From the outset, this study aimed to explore the strategies used by MSPs to prepare students for higher education, working life or associated challenges and to gain insight into the appropriateness of the multistakeholder approach. The goal of the study was to determine whether MSPs provide the opportunities to support TVET. The assumption was that MSPs can strengthen public value for the promotion and implementation of sustainable development to improve the lives of people everywhere.[3] The examples of stakeholder partners collaborating with VETA in Tanzania provided clues to the current practices and experiences of MSPs. The examples show that it is possible for diverse groups to share a widespread problem or aspiration, while nonetheless having different pursuits.[4] Evidence gathered from this assessment suggests there is much to be learned to inform the improvement of existing on-the-job training, enable institutions to scale-up successful models of partnerships and to foster the development of vocational practices to produce ways that are more adaptable to work ethic and the dynamic world of work.[12] Equally, there are barriers including but not limited to cultural differences, language use, inferiority and superiority syndrome involving local and international partners, and oversight of the mutual benefits garnered by all stakeholders.

However, the general perception is that MSPs are a useful tool and a collaborative governance necessary to revamp TVTE. While external stakeholders may pursue different goals, there is room for common ground and interest to solve the unemployment problem. Partnership contacts benefit from the opportunities for field research, reputations in foreign operations and foreign partners gain legitimacy and broaden public relations within their organization and beyond.

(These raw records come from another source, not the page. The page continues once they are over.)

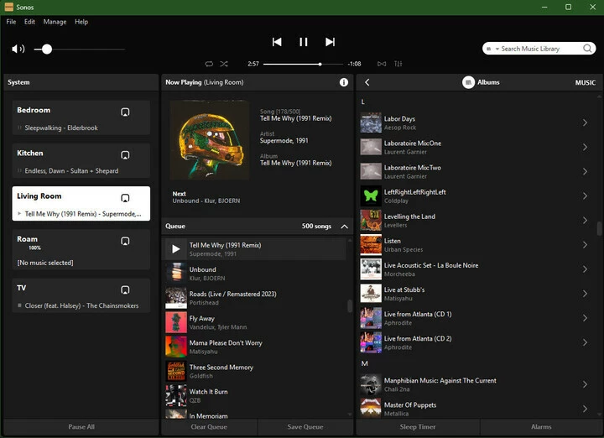Toggle crossfade icon
This screenshot has height=438, width=604.
coord(382,64)
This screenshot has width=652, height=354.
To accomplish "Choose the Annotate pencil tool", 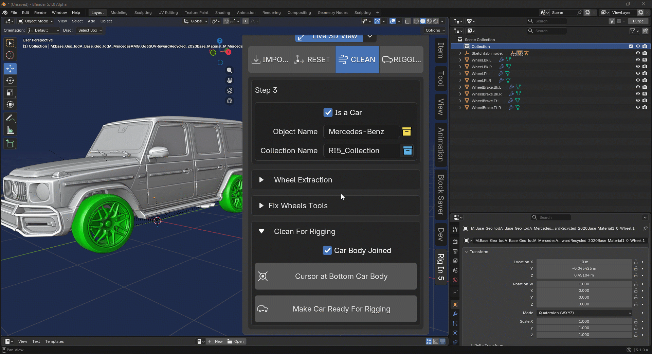I will coord(10,118).
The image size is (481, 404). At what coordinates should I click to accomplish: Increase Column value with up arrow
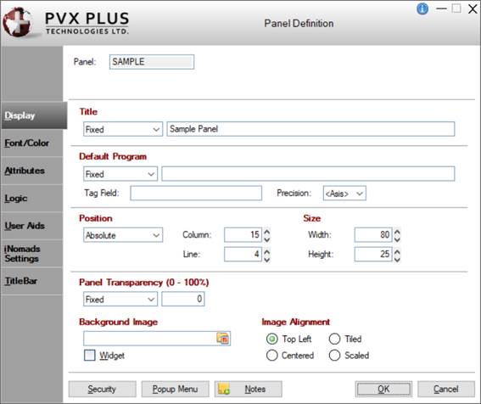click(x=267, y=232)
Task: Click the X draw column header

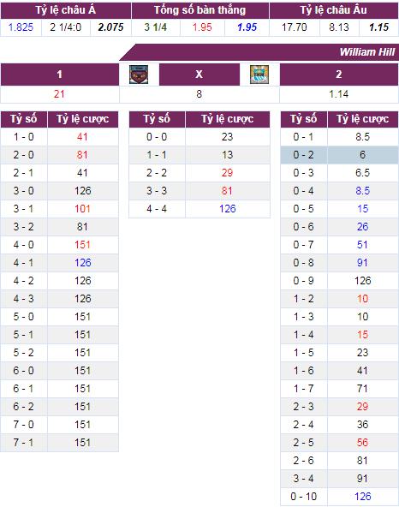Action: [x=200, y=75]

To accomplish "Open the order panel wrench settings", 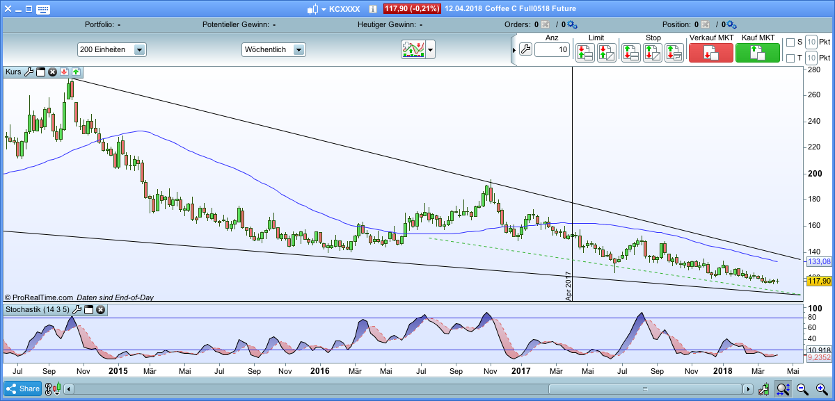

In addition, the theoretical models we explored that support the MSP approach include models of partnership governance, i.e., a dynamic constellation of entities across different sectors that require coordinated partnership governance to provide society with “public goods”;[71] stakeholder theory, involving networks of resource exchange, meaning that balancing powers and finding a working mix of resources, knowledge and capabilities;[70] and competence-based outcomes of educational interventions involving at least two organizations with a mutual interest working together, in an association characterized by some degree of trust, fairness and mutuality.[69,77,78]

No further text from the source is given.